The trial court generally explained that the consequential damages awarded (20% of the before value) resulted from the irregularity of the shape of the 5-acre parcel. There is nothing to indicate how the 20% measure was determined by the court. This aspect of the case should, therefore, be remanded for a new trial (Ridgeway Assoc. v State of New York, supra).

The Floral Avenue land was a 16-acre vacant tract naturally bisected by the Cayuga Inlet. The 10-acre section east of the water was zoned for commercial or industrial uses but was subject to flooding. The 6 acres lying to the west of the inlet was higher ground, less likely to flood, and was zoned to permit multiple family dwellings. Portions of both the low or east side and the high or west side were appropriated for a permanent easement in order to construct a new channel. The before taking values ascribed by the court to the respective sections are challenged by the State.

In regard to the 10 acres of low land to the east of the taking, the court agreed with claimants' and State's experts that the highest and best use was for industrial development. Using comparable sales, the claimants' expert valued the 10 acres at $11,000 per acre and the State's expert found the value to be $1,120 per acre. The court found a value of $4,000 per acre. With both experts agreeing in regard to the highest and best use, the court's finding is sustainable as within the range of testimony.

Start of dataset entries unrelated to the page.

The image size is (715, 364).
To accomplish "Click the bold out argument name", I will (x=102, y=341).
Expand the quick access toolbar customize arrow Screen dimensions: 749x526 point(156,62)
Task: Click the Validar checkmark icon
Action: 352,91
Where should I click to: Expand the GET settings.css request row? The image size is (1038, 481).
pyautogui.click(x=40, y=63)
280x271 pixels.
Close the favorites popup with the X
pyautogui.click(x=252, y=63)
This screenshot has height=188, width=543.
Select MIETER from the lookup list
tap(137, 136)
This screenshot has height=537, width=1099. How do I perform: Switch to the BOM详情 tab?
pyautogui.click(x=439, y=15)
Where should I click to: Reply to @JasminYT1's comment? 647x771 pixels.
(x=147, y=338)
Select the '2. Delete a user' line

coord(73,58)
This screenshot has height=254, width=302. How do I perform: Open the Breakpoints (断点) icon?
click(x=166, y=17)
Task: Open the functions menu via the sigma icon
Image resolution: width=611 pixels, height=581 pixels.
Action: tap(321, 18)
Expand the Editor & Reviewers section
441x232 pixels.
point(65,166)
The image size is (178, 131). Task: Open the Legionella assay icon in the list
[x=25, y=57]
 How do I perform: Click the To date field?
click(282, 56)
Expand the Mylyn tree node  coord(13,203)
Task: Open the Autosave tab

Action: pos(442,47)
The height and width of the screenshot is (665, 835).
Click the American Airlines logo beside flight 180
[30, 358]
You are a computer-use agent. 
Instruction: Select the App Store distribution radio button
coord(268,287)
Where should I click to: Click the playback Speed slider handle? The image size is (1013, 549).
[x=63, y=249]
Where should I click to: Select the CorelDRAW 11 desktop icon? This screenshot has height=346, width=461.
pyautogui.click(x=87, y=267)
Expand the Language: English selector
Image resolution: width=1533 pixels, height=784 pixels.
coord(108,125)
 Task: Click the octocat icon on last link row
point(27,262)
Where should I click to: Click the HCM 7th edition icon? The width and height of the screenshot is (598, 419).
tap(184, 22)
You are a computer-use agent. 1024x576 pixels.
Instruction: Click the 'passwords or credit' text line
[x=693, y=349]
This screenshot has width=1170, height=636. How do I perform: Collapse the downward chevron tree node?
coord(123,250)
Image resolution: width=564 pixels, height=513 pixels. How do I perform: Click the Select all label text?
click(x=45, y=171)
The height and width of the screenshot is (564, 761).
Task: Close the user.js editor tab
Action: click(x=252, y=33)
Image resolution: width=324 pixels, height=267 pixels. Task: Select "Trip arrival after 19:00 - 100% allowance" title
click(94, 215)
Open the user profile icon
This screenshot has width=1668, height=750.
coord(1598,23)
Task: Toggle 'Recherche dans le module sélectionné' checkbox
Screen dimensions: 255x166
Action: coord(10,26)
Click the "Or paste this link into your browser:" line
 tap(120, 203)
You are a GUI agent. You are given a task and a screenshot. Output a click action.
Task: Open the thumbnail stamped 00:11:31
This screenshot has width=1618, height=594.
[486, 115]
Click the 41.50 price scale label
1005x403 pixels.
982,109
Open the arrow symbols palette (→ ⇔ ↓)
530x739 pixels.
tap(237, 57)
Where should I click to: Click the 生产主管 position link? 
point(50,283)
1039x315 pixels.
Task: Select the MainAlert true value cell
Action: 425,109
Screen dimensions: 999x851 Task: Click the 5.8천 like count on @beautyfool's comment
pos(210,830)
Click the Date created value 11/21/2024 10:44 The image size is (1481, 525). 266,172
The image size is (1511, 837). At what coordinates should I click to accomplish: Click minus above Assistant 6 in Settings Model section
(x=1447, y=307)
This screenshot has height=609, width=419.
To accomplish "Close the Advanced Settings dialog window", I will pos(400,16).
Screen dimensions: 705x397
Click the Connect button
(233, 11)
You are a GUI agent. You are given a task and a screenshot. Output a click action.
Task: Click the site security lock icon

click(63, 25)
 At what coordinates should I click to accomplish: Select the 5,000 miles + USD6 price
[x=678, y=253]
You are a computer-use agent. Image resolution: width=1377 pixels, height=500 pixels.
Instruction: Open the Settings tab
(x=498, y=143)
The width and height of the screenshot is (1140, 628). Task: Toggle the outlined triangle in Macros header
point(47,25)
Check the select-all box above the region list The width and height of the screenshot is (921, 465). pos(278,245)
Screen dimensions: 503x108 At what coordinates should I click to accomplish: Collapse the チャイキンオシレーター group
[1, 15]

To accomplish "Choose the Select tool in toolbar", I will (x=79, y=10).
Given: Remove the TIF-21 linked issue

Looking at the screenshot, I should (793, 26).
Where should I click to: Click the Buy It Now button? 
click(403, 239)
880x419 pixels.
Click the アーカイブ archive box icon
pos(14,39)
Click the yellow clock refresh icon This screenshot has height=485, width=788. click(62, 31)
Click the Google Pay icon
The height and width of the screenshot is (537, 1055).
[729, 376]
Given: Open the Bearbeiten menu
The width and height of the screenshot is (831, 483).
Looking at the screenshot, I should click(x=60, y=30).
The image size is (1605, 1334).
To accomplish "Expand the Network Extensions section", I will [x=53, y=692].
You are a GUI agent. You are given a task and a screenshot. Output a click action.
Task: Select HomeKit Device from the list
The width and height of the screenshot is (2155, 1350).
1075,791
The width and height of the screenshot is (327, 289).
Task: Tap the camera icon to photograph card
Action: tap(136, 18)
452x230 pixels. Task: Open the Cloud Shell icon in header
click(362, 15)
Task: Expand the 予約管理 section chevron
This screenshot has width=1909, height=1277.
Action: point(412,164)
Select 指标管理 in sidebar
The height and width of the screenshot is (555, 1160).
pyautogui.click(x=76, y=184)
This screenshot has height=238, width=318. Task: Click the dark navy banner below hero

The State alleges that the two comparable sales offered by the claimants' expert are so different from the land in question as to provide no basis. Although the court did expressly reject one sale as not comparable, it did not reject the other. The claimants' expert testified as to the adjustments he made in regard to such sale and justified his $11,000 estimate. The appraisal was sufficient to establish a range of expert opinion supported by competent evidence. The amount arrived at by the court should not be disturbed (Sapia v State of New York, 33 A.D.2d 821).

In regard to the high land, or the 6 acres to the west, the claimants' expert stated the highest and best use was for multiple family apartments at $19,600 per acre, while the State's expert thought the highest and best use of this portion of the Floral Avenue property was industrial and should be valued the same as the low land portion, that is, $1,120 per acre. The trial court found "limited residential development" to be the highest and best use and set a value of $8,000 per acre.

The record indicates that the expert opinions were based upon different uses, therefore establishing no range of testimony. Even if the trial court's finding of a limited residential development highest and best use can be said to be equivalent to the claimants' expert's finding of a multiple apartment use, the $8,000 per acre before value, since different from the expert's estimate of $19,600 per acre, can be sustained only if there is evidence in addition to the expert testimony to support the $8,000 figure and the trial court furnishes an explanation as to how it was reached.

We do not find other evidence to support such an award, nor did the trial court furnish an explanation as to how it reached the valuation of $8,000 per acre. This award for consequential damages cannot be sustained (Leonard v State of New York, 33 A.D.2d 711; Stiriz v State of New York, 26 A.D.2d 964; Conklin v State of New York, 22 A.D.2d 481).

The judgment should be modified, on the law and the facts, by reversing so much thereof as awarded consequential damages to the 5-acre Elmira Road property and a new trial limited to the issue of consequential damages to said parcel ordered, and by reversing so much thereof as awarded direct and consequential damages to the 6-acre Floral Avenue property and a new trial limited to the issue of damages to said parcel ordered, and, as so modified, affirmed, without costs.

SWEENEY, KANE and MAIN, JJ., concur; HERLIHY, P.J., dissents and votes to affirm.

Judgment modified, on the law and the facts, by reversing so much thereof as awarded consequential damages to the 5-acre Elmira Road property and a new trial limited to the issue of consequential damages to said parcel ordered, and by reversing so much thereof as awarded direct and consequential damages to the 6-acre Floral Avenue property and a new trial limited to the issue of damages to said parcel ordered, and, as so modified, affirmed, without costs.